*EXTRACT PROVIDED*:

•••

Each function was tested for:

  • Semantic completeness (does it cover all expected user actions?);
  • Data integrity (are external APIs handled securely?);
  • Error tolerance (can it gracefully handle malformed inputs or downtime?).

Euclid’s geometry was chosen due to its clear axiomatic structure, making it ideal for formal modeling. The workflow:

  1. Extracted axioms and definitions, e.g.:
    • “A point is that which has no part”
    • “It is possible to draw a straight line from any point to any point”
  2. Translated into formal logic:
    • Example in first-order logic:
      ∀A,B ∃L (Line(L) ∧ PassesThrough(L,A) ∧ PassesThrough(L,B))
  3. Implemented in multiple languages:
    • Prolog: defined geometric constructs and logic predicates (e.g., distance).
    • Coq: proved geometric properties via theorem proving.
    • Python: visualized or simulated geometric constructions.
  4. Mathematical Proof for Constructing an Equilateral Triangle, built in Prolog:
    • This way we represent points as coordinates and then define relations between them, like distance and equality


The model was also built in Coq and Python.

This case exemplified how well-defined domains can benefit from multi-modal formal modeling and cross-language execution.

The third case study modeled the TCP three-way handshake.

Focus on the TCP three-way handshake:

  • an Event B model generated by GPT;
  • Its verification in a Python implementation.

•••

*MATERIAL PROVIDED*:
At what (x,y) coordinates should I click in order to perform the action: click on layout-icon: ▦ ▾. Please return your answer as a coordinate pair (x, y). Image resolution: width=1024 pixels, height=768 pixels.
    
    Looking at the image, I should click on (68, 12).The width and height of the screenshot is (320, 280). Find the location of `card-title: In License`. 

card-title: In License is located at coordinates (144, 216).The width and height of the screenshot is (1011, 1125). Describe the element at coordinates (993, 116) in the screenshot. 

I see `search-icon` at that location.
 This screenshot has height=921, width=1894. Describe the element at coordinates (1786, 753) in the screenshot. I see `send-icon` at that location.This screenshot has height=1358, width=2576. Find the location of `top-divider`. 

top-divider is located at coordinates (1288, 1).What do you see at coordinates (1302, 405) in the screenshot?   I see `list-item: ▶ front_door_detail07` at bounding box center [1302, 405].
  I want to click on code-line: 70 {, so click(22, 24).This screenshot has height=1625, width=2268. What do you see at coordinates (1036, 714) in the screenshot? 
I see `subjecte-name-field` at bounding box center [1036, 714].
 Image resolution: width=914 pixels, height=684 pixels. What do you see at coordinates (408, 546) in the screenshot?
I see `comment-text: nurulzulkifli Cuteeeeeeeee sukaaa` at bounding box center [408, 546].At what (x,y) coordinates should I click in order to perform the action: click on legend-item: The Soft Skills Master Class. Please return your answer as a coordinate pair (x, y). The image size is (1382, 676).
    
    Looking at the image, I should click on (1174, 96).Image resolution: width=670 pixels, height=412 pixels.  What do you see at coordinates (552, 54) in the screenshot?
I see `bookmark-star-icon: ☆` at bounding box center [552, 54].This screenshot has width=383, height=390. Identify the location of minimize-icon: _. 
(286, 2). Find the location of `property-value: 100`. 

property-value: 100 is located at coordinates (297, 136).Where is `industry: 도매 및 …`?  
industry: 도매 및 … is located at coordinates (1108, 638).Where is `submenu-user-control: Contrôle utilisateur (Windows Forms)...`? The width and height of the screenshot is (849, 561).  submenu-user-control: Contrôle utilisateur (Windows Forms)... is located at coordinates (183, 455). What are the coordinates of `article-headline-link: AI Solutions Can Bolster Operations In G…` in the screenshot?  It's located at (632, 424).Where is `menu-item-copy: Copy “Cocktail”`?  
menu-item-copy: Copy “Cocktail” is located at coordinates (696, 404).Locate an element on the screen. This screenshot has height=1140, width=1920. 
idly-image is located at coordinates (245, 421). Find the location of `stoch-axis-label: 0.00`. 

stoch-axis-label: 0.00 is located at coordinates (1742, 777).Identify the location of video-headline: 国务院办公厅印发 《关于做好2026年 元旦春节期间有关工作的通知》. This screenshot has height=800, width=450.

•••

*WORK INSTRUCTION 1*:
Decide whether each statement agrees with the excerpt above on formal modeling case studies. Answer yes or no for each, and quote the words from the excerpt that decide it.
(a) Euclid's geometry was chosen because of its clear axiomatic structure.
(b) Coq was used to visualize geometric constructions.
(c) The Event B model of the TCP three-way handshake was verified in a Prolog implementation.
*WORK INSTRUCTION 2*:
Continue the excerpt above on formal modeling case studies from where it stops.

*YOUR RESPONSE 1*:
(a) Yes: "Euclid’s geometry was chosen due to its clear axiomatic structure"
(b) No: "Coq: proved geometric properties via theorem proving."
(c) No: "Its verification in a Python implementation."

*YOUR RESPONSE 2*:
The sequence ensures reliable communication between sender and receiver

  • typical sequence:
    1. the Sender sends a message to the Receiver;
    2. Upon receiving the message, the Receiver validates its integrity (e.g., checksum);
    3. If the message is valid, the Receiver sends an Acknowledgment (ACK) to the Sender;
    4. The Sender:
      • Waits for the ACK within a predefined timeout;
      • If the ACK is received, considers the message successfully transmitted;
      • If no ACK is received (timeout), retransmits the message;
    1. This process repeats until the message is successfully acknowledged or a maximum retry limit is reached.


Despite being a toy example, it demonstrated how even network protocols — typically modeled with finite state machines — can be formalized and verified through GALICIA’s approach.

Modeling the TCP Three-Way Handshake

In this case study, the goal was to model and verify the well-known TCP/IP handshake using a combination of natural language specifications, formal modeling, and generative AI code synthesis.

The communication sequence modeled includes:

  1. The Sender transmits a message (SYN).
  2. The Receiver checks message integrity (e.g., checksum).
  3. If valid, the Receiver sends an acknowledgment (ACK).
  4. The Sender waits for the ACK within a defined timeout.
  5. If no ACK is received, the message is retransmitted.


This behavior ensures reliable data transmission, even in the presence of network faults or delays.

Formal Model Creation

The Event B model generated by GPT in a co-creative process:

  • the LLM provides extensive user support;
  • the Event B formalism suggested by chatGPT based on the problem features.

Model Verification

The Model is implemented in Python:

  • extensively used by developers, as testified in our stakeholder survey;
  • very similar to Event B;
  • events marked by printouts.

Toward a Co-creative Future of Software Development

The GALICIA project proves that building formal models from NL specifications is feasible in days — compared to months for manual methods. Generative AI, when guided correctly, helps:

  • Select the appropriate formal modeling paradigm;
  • Ensure completeness and consistency in the model;
  • And generate multi-language implementations from a shared logic base.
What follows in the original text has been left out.